Estaba yo comiéndome una seta (en El Cid, claro), cuando empezó la cosa. La Laurel estaba hasta los topes; entre las cuadrillas de padres con niño y las dos mil despedidas de soltero, no había quien parase: borrachos y cochecitos, gran combinación.
La barra estaba lo normal de llena. O sea, un grupo de cincuentones, tres o cuatro matrimonios, unos críos, una pareja en la que el novio corría riesgo de despeñarse por el escote de la zagala (se hubiera matao), mi colega y yo.
Pues eso, que estábamos con la seta en la boca (y el ojo en el escote) cuando de repente el bar se llenó hasta el borde. Y no es que hubiese entrado una despedida de ésas capaces de llenar un bar de borrachos en menos de dos segundos. No era eso. Todo Dios estaba, de repente atento a la tele. Empezaba el Chiki-Chiki.
No es El Cid uno de esos bares que se han dejado llevar por la manía de colocar un plasma de 200 pulgadas y 3.000 watios de sonido. Allí hay lo normal, una tele pequeñita y con culo, lo justo pa que el parroquiano vea los goles de los sábados. El que quiera más pantalla, al cine.
Pero bastaba. La vida se había detenido en el instante supremo. Las cámaras serbias volaban de lado a lado del escenario y tapaban la coreografía de desastre estudiado de las chicas-chiki. Y no se oía, porque la televisioncilla no daba más de sí. Qué más daba: toda España, Laurel incluida, estaba parada viendo al tipo del tupé de cartón haciendo el ridículo.

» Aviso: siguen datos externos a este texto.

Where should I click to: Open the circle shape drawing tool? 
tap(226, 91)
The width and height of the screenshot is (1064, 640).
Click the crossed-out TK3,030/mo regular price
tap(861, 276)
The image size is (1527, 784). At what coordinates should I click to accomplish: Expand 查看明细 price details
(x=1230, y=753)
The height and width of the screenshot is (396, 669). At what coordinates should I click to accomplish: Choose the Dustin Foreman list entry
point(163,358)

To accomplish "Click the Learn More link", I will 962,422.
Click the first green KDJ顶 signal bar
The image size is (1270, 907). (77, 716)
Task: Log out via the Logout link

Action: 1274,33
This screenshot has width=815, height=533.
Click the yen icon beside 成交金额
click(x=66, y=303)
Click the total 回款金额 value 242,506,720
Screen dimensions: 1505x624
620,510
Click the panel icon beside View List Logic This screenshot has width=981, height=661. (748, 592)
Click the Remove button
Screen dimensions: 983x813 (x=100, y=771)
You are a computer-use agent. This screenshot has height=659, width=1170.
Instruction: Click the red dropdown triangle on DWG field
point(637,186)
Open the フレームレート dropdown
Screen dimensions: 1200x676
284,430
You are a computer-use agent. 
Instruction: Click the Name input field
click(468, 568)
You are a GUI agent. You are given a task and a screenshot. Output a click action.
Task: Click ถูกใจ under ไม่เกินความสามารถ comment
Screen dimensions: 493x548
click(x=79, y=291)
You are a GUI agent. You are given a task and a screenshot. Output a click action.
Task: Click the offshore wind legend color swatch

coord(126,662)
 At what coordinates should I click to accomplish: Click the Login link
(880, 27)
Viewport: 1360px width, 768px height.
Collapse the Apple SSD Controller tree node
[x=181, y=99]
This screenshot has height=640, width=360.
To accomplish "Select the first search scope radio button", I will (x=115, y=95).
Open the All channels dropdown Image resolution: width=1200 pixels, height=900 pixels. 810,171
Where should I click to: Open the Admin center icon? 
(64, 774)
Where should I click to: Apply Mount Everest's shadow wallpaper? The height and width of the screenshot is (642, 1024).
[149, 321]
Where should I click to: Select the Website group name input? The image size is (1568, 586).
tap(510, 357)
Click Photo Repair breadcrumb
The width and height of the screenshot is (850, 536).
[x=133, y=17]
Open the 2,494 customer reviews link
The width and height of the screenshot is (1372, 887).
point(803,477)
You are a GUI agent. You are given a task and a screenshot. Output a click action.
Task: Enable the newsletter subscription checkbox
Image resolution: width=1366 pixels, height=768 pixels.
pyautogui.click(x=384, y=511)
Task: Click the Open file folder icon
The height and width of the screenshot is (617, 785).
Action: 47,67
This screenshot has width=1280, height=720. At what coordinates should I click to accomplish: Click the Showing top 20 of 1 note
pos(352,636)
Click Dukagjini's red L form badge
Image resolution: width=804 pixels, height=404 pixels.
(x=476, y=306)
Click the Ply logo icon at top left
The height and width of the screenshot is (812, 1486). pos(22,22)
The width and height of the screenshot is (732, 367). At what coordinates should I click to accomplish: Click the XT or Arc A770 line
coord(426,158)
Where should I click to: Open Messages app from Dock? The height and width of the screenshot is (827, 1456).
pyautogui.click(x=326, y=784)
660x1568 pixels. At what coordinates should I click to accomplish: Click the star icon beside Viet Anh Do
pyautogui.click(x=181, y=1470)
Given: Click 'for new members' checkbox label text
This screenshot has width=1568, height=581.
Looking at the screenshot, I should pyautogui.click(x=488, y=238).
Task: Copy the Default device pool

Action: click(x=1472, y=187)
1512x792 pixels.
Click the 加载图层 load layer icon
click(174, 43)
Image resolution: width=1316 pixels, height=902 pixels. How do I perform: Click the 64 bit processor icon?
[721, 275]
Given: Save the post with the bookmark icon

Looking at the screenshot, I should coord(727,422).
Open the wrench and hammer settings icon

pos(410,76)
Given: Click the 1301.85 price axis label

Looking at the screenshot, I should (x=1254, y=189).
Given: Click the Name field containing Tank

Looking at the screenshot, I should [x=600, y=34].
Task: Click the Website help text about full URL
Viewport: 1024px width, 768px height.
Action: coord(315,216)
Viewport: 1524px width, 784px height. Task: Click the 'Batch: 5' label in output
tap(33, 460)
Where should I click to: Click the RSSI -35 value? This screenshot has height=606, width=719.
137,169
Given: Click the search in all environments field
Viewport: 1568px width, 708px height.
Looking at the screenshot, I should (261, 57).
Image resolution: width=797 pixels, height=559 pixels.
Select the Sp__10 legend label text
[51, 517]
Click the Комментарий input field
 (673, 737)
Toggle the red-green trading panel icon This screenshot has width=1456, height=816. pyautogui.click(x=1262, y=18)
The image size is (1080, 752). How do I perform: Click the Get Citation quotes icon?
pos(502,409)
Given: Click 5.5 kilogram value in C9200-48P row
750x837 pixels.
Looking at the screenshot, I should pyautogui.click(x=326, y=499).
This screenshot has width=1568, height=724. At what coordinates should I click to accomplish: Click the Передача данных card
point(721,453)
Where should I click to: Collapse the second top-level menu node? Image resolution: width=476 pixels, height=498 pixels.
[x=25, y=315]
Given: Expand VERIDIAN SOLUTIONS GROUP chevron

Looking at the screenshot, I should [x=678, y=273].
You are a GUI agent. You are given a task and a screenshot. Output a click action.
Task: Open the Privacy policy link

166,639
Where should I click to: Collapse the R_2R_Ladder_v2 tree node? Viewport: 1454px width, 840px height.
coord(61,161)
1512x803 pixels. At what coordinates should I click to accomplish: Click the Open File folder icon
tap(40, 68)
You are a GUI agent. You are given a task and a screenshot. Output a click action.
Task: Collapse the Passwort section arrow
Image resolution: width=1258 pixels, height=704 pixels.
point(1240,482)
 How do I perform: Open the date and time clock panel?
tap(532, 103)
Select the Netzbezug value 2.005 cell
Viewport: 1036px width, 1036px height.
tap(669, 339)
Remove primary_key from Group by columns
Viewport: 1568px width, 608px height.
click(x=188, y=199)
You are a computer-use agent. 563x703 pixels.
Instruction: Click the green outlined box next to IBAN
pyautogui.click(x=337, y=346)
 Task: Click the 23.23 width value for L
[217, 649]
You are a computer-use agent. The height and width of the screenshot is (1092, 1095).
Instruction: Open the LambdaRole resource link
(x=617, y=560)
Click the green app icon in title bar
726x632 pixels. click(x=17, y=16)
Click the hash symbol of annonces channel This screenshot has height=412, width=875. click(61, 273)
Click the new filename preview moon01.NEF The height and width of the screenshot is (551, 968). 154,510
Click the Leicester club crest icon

Con el mundo suspendido y las setas enfriándose en la barra, en el momento en que (lo juro) el bar estalló en cerrada ovación, me di cuenta de que vivía un momento histórico. En cuarenta años el Chiki-chiki será lo que el Lalalá es a nosotros. Y yo podré contarlo; ahí estaba yo, nietecillo mío, con una seta que me iba pringando la mano y casi con lágrimas en los ojos: pasa el siglo, pero España, snif, sigue siendo different. Y cómo me gusta.